**GIVEN REQUEST**
Return the following items line for line, with no changes.

(Stored items)
• • • • • • •
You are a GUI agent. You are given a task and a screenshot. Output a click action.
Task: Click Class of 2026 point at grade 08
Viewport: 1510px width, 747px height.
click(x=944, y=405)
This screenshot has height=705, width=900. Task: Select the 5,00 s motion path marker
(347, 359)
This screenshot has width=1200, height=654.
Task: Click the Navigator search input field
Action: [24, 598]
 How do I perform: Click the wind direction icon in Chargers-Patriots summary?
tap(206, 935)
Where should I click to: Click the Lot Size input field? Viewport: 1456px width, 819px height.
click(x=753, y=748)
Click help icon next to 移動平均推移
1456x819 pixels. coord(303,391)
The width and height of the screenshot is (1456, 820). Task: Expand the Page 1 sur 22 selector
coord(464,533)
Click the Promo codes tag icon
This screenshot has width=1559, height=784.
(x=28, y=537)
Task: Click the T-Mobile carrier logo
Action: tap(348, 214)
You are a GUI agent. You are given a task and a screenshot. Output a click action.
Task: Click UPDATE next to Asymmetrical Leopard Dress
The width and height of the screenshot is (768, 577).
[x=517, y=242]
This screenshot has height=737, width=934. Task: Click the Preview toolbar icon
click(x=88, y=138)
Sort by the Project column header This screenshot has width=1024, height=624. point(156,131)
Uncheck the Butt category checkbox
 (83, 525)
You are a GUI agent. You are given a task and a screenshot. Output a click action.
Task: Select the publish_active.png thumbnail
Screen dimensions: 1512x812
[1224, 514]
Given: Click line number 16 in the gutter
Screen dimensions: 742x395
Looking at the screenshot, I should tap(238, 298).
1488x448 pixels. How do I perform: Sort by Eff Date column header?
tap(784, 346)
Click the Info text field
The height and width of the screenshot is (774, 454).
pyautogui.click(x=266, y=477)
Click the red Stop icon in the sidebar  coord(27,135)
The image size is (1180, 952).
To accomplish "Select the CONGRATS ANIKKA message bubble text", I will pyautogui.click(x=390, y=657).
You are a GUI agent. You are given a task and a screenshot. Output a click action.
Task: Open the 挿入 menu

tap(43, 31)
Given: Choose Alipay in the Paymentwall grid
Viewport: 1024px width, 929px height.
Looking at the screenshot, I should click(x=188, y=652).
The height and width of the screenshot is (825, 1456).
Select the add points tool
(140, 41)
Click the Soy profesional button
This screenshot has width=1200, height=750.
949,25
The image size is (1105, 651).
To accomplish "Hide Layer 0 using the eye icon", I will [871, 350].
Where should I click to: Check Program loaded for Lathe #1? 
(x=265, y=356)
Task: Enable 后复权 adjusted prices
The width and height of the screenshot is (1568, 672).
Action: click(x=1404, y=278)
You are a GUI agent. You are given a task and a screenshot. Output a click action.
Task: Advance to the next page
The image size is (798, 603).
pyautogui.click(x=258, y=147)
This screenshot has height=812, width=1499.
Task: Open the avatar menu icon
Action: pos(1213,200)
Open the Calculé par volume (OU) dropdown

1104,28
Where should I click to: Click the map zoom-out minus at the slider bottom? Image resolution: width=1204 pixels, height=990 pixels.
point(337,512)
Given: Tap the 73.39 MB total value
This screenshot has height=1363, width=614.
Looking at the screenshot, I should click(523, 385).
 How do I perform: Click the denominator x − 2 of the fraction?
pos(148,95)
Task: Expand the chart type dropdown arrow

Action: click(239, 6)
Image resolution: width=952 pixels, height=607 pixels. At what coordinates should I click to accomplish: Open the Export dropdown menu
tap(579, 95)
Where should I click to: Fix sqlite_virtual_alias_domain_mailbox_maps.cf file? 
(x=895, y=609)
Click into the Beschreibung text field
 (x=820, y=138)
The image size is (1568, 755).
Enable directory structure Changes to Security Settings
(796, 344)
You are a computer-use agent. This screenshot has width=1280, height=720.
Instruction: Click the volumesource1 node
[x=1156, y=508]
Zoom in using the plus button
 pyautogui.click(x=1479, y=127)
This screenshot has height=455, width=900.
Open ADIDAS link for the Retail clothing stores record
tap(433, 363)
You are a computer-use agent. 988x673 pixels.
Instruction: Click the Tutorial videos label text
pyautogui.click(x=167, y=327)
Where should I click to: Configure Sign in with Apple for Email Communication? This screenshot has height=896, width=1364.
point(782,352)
• • • • • • •
**RESPONSE TO THE EXERCISE**
You are a GUI agent. You are given a task and a screenshot. Output a click action.
Task: Click Class of 2026 point at grade 08
Viewport: 1510px width, 747px height.
click(x=944, y=405)
This screenshot has height=705, width=900. Task: Select the 5,00 s motion path marker
(347, 359)
This screenshot has width=1200, height=654.
Task: Click the Navigator search input field
Action: [24, 598]
 How do I perform: Click the wind direction icon in Chargers-Patriots summary?
tap(206, 935)
Where should I click to: Click the Lot Size input field? Viewport: 1456px width, 819px height.
click(x=753, y=748)
Click help icon next to 移動平均推移
1456x819 pixels. coord(303,391)
The width and height of the screenshot is (1456, 820). Task: Expand the Page 1 sur 22 selector
coord(464,533)
Click the Promo codes tag icon
This screenshot has width=1559, height=784.
(x=28, y=537)
Task: Click the T-Mobile carrier logo
Action: tap(348, 214)
You are a GUI agent. You are given a task and a screenshot. Output a click action.
Task: Click UPDATE next to Asymmetrical Leopard Dress
The width and height of the screenshot is (768, 577).
[x=517, y=242]
This screenshot has height=737, width=934. Task: Click the Preview toolbar icon
click(x=88, y=138)
Sort by the Project column header This screenshot has width=1024, height=624. point(156,131)
Uncheck the Butt category checkbox
 (83, 525)
You are a GUI agent. You are given a task and a screenshot. Output a click action.
Task: Select the publish_active.png thumbnail
Screen dimensions: 1512x812
[1224, 514]
Given: Click line number 16 in the gutter
Screen dimensions: 742x395
Looking at the screenshot, I should tap(238, 298).
1488x448 pixels. How do I perform: Sort by Eff Date column header?
tap(784, 346)
Click the Info text field
The height and width of the screenshot is (774, 454).
pyautogui.click(x=266, y=477)
Click the red Stop icon in the sidebar  coord(27,135)
The image size is (1180, 952).
To accomplish "Select the CONGRATS ANIKKA message bubble text", I will pyautogui.click(x=390, y=657).
You are a GUI agent. You are given a task and a screenshot. Output a click action.
Task: Open the 挿入 menu

tap(43, 31)
Given: Choose Alipay in the Paymentwall grid
Viewport: 1024px width, 929px height.
Looking at the screenshot, I should click(x=188, y=652).
The height and width of the screenshot is (825, 1456).
Select the add points tool
(140, 41)
Click the Soy profesional button
This screenshot has width=1200, height=750.
949,25
The image size is (1105, 651).
To accomplish "Hide Layer 0 using the eye icon", I will [871, 350].
Where should I click to: Check Program loaded for Lathe #1? 
(x=265, y=356)
Task: Enable 后复权 adjusted prices
The width and height of the screenshot is (1568, 672).
Action: click(x=1404, y=278)
You are a GUI agent. You are given a task and a screenshot. Output a click action.
Task: Advance to the next page
The image size is (798, 603).
pyautogui.click(x=258, y=147)
This screenshot has height=812, width=1499.
Task: Open the avatar menu icon
Action: pos(1213,200)
Open the Calculé par volume (OU) dropdown

1104,28
Where should I click to: Click the map zoom-out minus at the slider bottom? Image resolution: width=1204 pixels, height=990 pixels.
point(337,512)
Given: Tap the 73.39 MB total value
This screenshot has height=1363, width=614.
Looking at the screenshot, I should click(523, 385).
 How do I perform: Click the denominator x − 2 of the fraction?
pos(148,95)
Task: Expand the chart type dropdown arrow

Action: click(239, 6)
Image resolution: width=952 pixels, height=607 pixels. At what coordinates should I click to accomplish: Open the Export dropdown menu
tap(579, 95)
Where should I click to: Fix sqlite_virtual_alias_domain_mailbox_maps.cf file? 
(x=895, y=609)
Click into the Beschreibung text field
 (x=820, y=138)
The image size is (1568, 755).
Enable directory structure Changes to Security Settings
(796, 344)
You are a computer-use agent. This screenshot has width=1280, height=720.
Instruction: Click the volumesource1 node
[x=1156, y=508]
Zoom in using the plus button
 pyautogui.click(x=1479, y=127)
This screenshot has height=455, width=900.
Open ADIDAS link for the Retail clothing stores record
tap(433, 363)
You are a computer-use agent. 988x673 pixels.
Instruction: Click the Tutorial videos label text
pyautogui.click(x=167, y=327)
Where should I click to: Configure Sign in with Apple for Email Communication? This screenshot has height=896, width=1364.
point(782,352)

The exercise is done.